▶ THE TASK:
Would you retype, word for word, only the lines from the one holding "Instruction: Click the Supprimer button" through the final line of the entries below, without the pictures?

▶ EXERCISE INPUT:
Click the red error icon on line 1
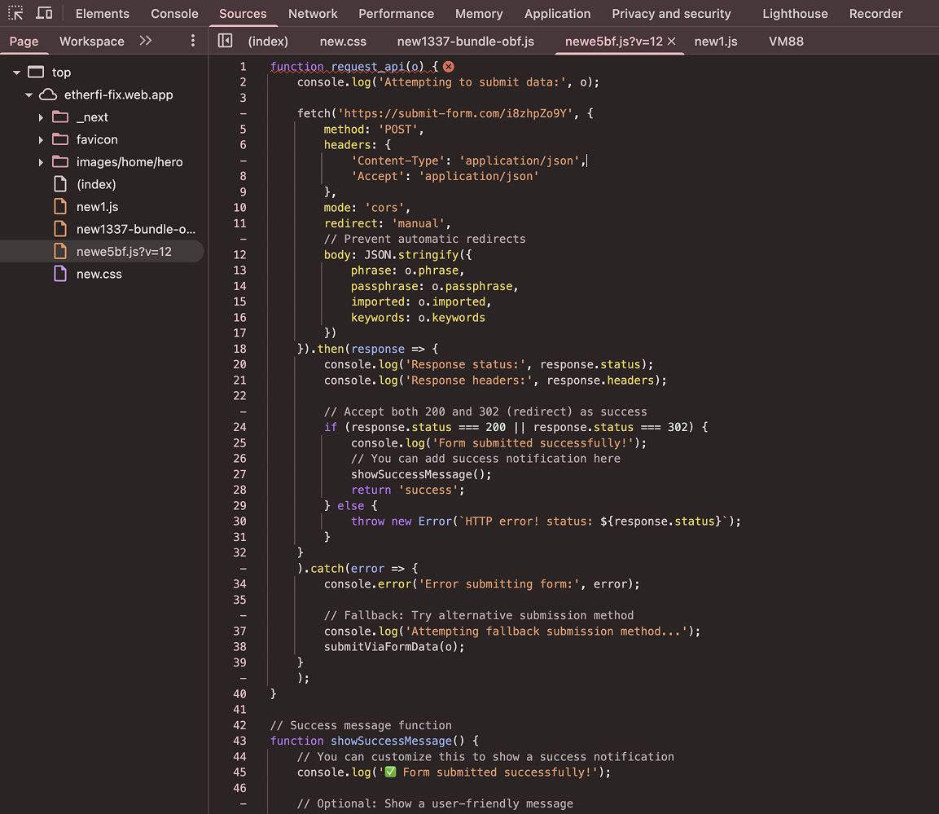click(448, 66)
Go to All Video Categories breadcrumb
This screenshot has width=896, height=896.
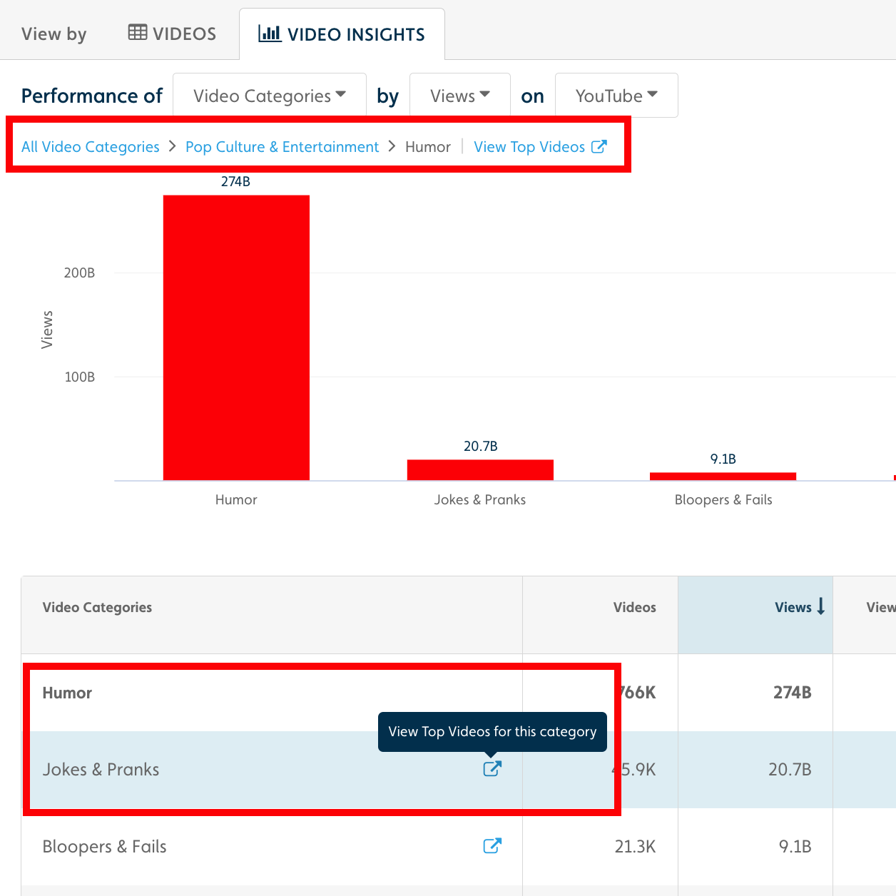tap(91, 147)
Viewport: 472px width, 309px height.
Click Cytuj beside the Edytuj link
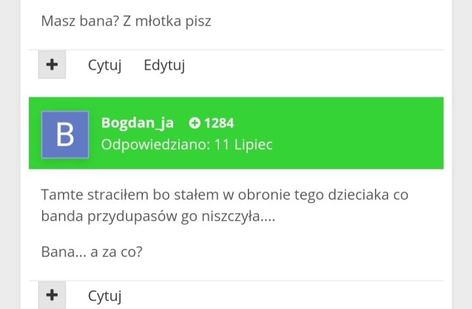tap(105, 65)
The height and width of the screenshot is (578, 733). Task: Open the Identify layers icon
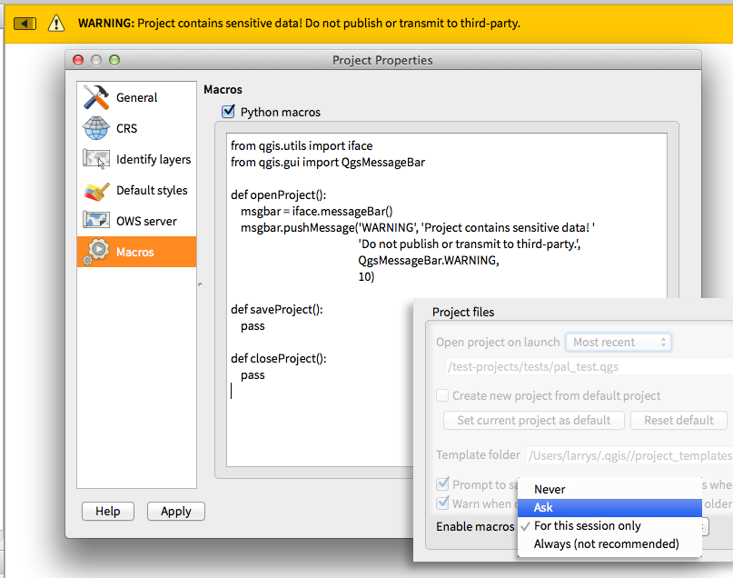tap(96, 159)
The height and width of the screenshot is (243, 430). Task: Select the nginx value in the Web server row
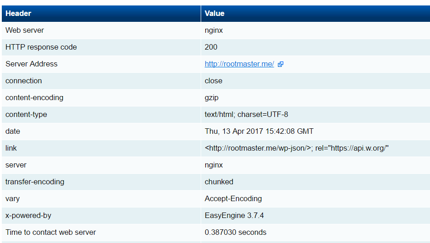(213, 30)
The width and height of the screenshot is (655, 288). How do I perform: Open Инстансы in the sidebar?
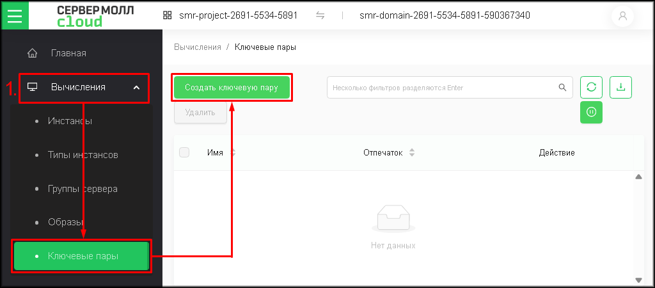pos(70,121)
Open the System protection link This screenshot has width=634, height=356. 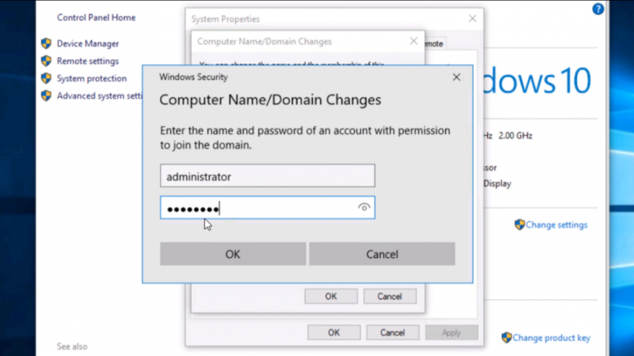pos(92,78)

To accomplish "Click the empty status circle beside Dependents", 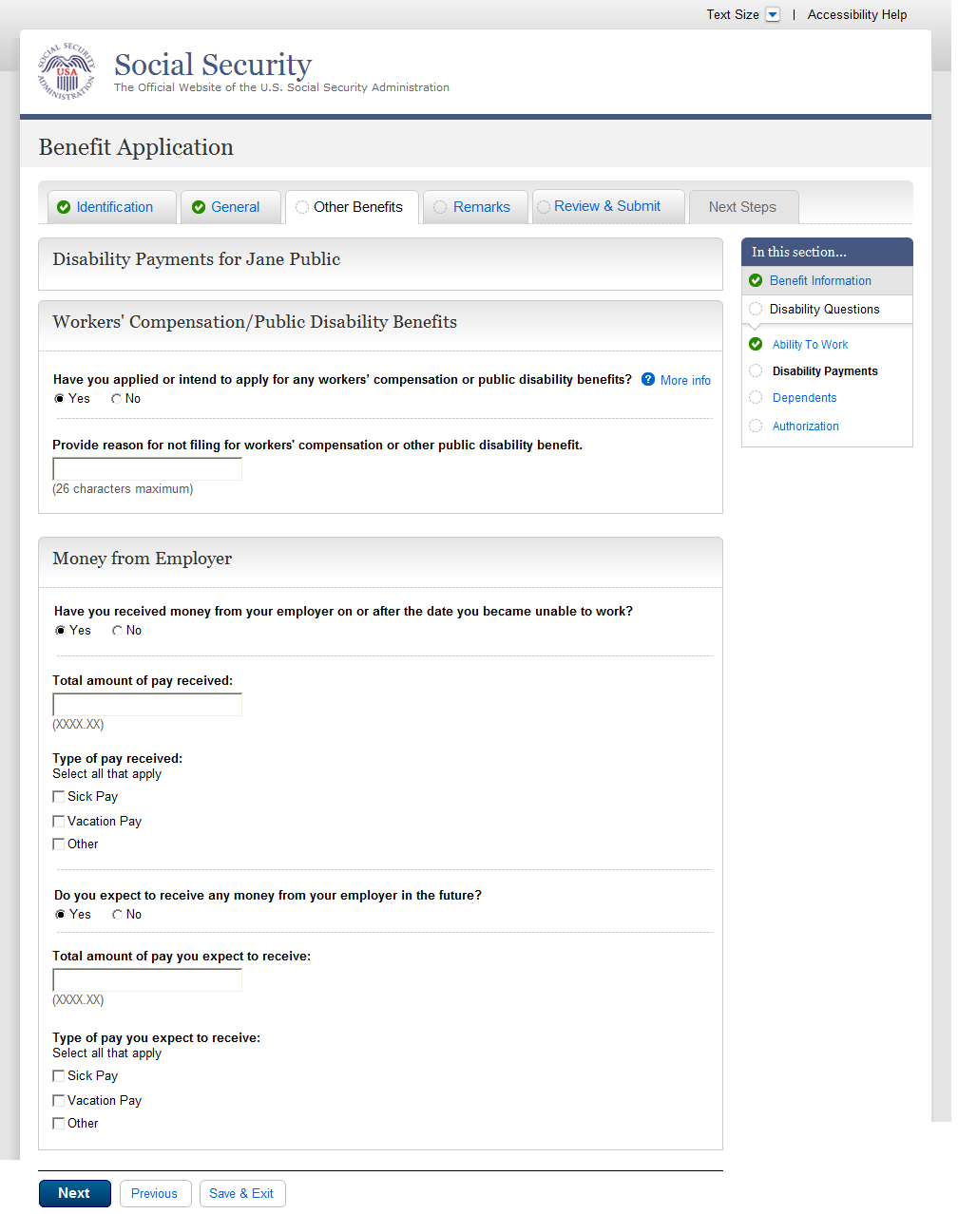I will point(756,397).
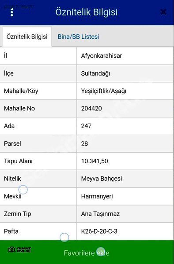
Task: Select the Tapu Alanı value 10.341,50
Action: tap(95, 161)
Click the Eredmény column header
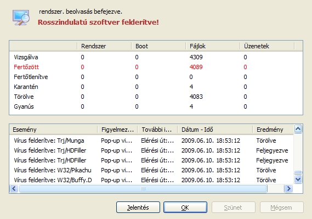This screenshot has width=312, height=219. tap(273, 130)
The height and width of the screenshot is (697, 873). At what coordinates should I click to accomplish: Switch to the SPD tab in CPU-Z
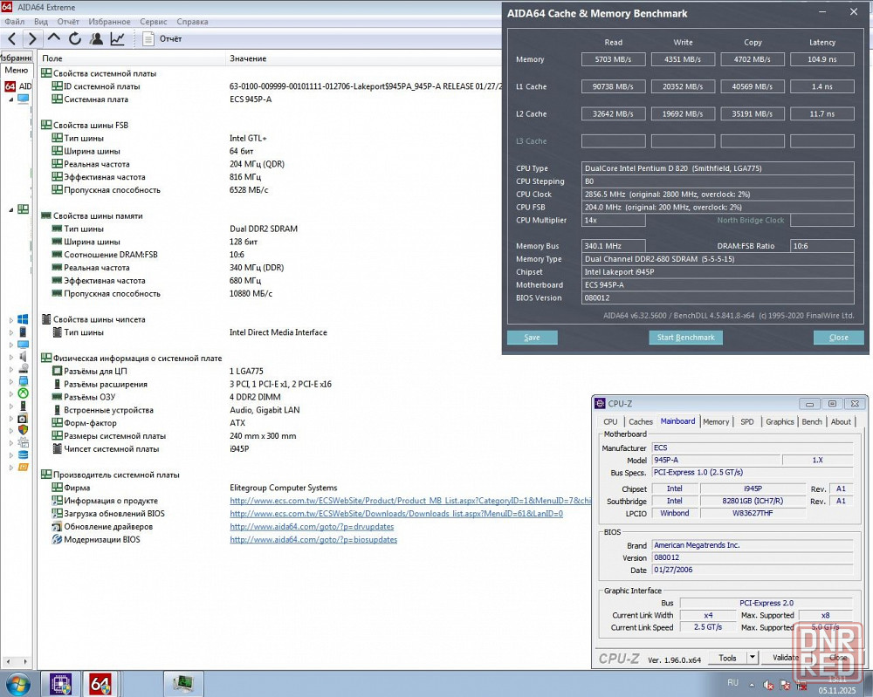[747, 421]
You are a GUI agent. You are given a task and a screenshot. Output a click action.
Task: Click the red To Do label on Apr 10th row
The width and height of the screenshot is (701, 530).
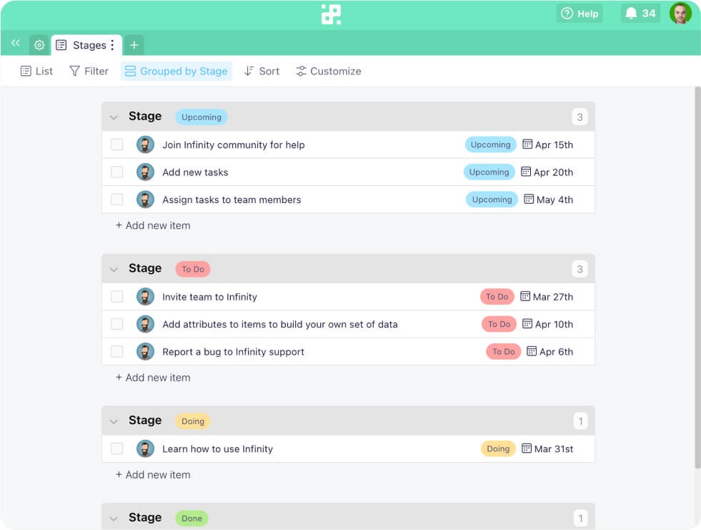coord(499,324)
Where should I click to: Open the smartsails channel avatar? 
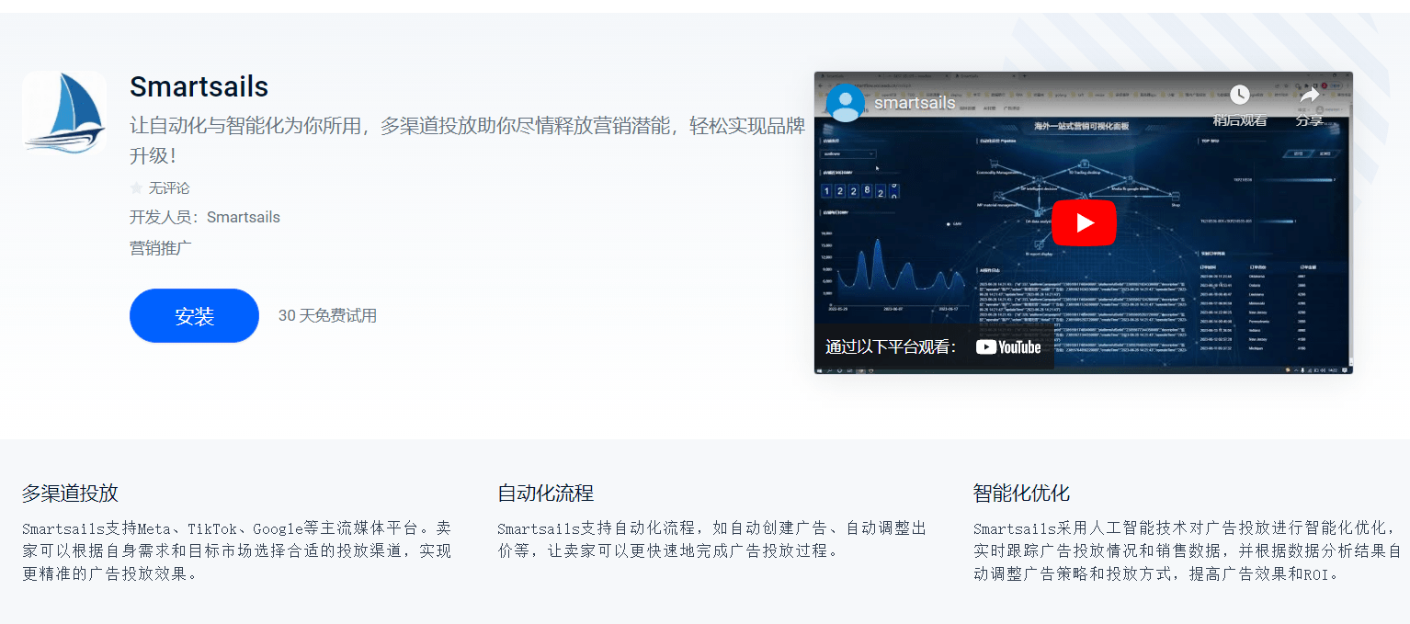[845, 103]
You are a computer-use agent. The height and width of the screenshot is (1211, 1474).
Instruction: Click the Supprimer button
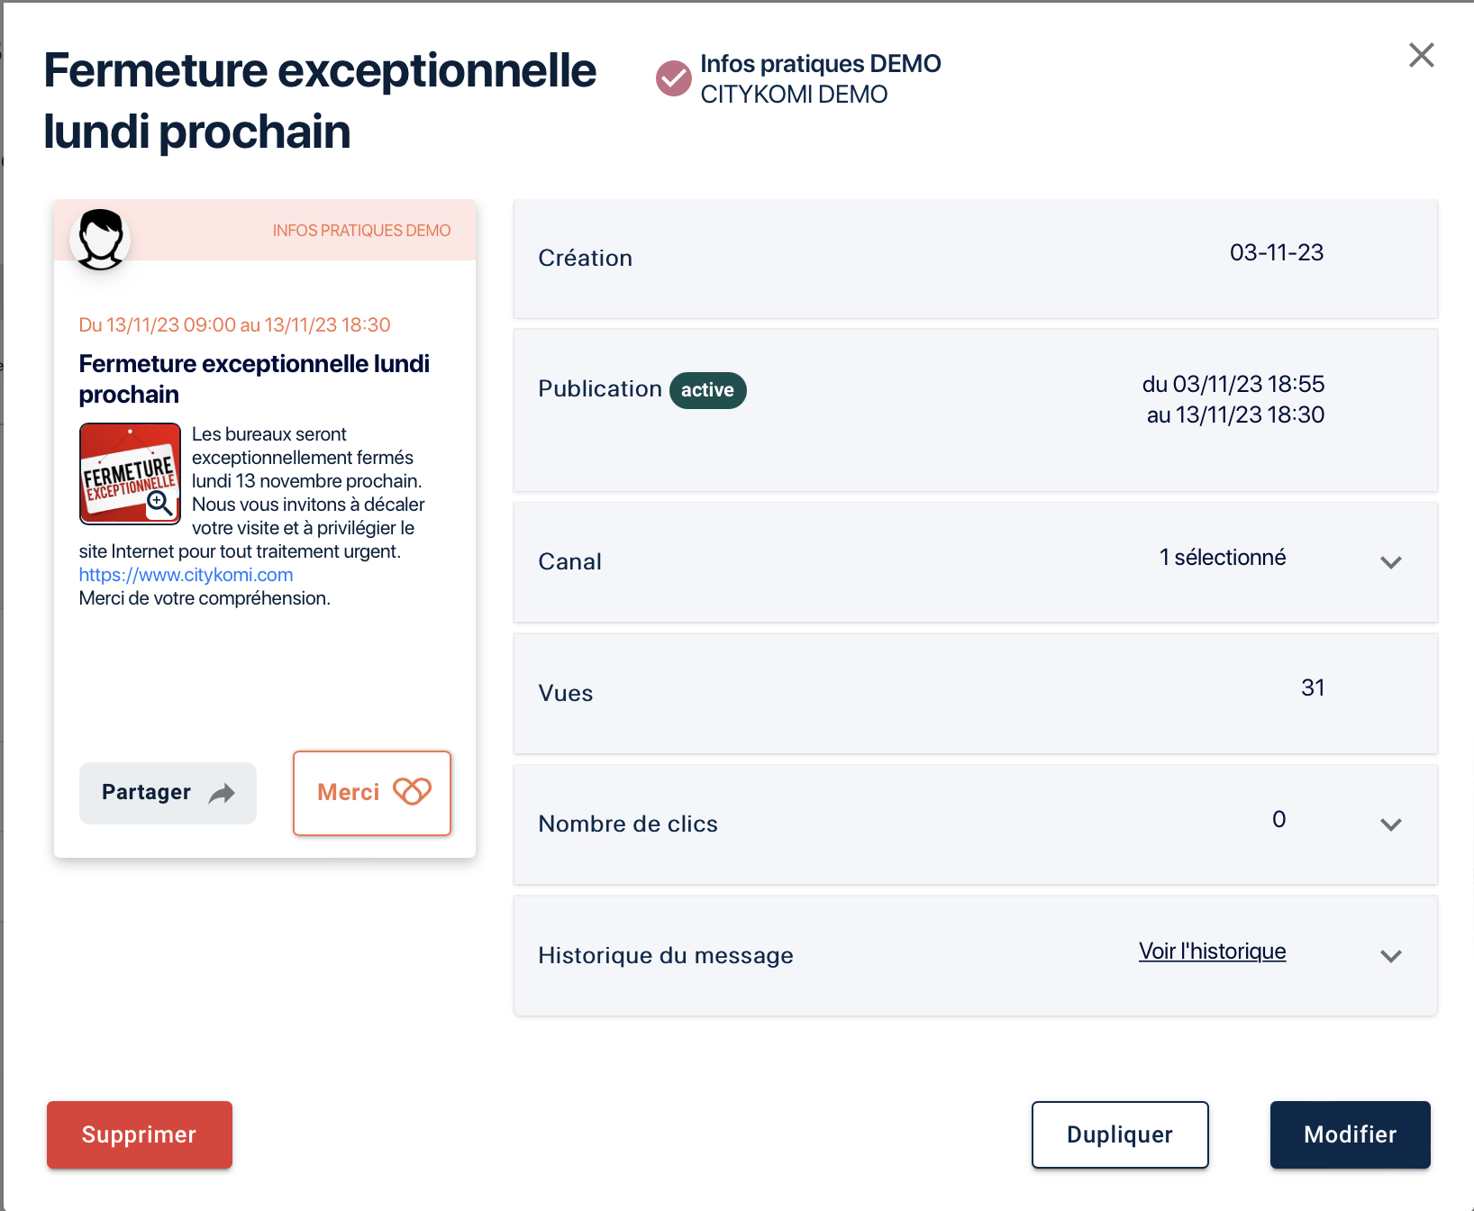click(140, 1134)
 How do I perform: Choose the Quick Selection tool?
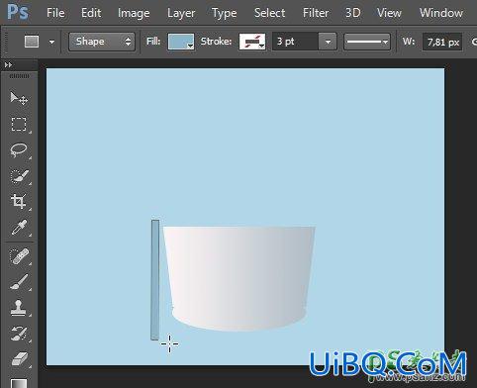point(19,176)
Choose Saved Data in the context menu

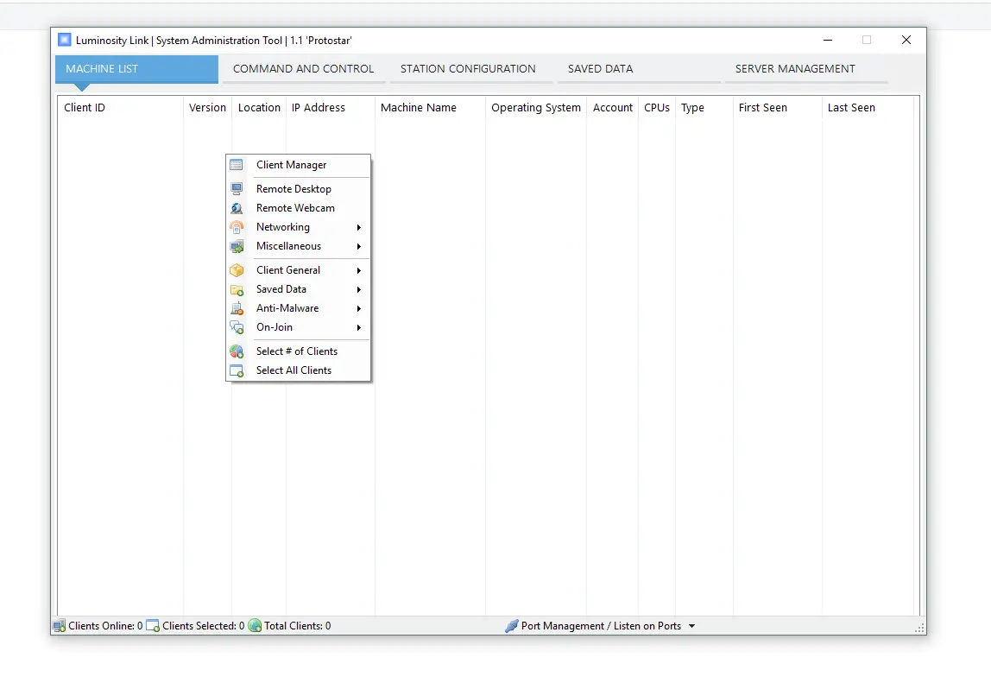pyautogui.click(x=281, y=289)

▶ EXPECTED OUTPUT:
Instruction: Click the Supprimer button
click(140, 1134)
 How do I perform: Choose the Quick Selection tool?
point(19,176)
Choose Saved Data in the context menu

pyautogui.click(x=281, y=289)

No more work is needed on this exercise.